*** DATASET EXCERPTS ***

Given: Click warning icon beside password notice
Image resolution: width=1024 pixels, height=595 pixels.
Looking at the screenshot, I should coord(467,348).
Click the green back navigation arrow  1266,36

*** End of DATASET EXCERPTS ***
*** DATASET EXCERPTS ***

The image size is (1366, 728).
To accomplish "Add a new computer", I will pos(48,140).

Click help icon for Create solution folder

*** End of DATASET EXCERPTS ***

For the material above, reproduce exactly the lines from the line with "Given: Click warning" to the line with "Click the green", inclusive, and exclude all others.

- REPLY TO THE TASK -
Given: Click warning icon beside password notice
Image resolution: width=1024 pixels, height=595 pixels.
Looking at the screenshot, I should coord(467,348).
Click the green back navigation arrow  1266,36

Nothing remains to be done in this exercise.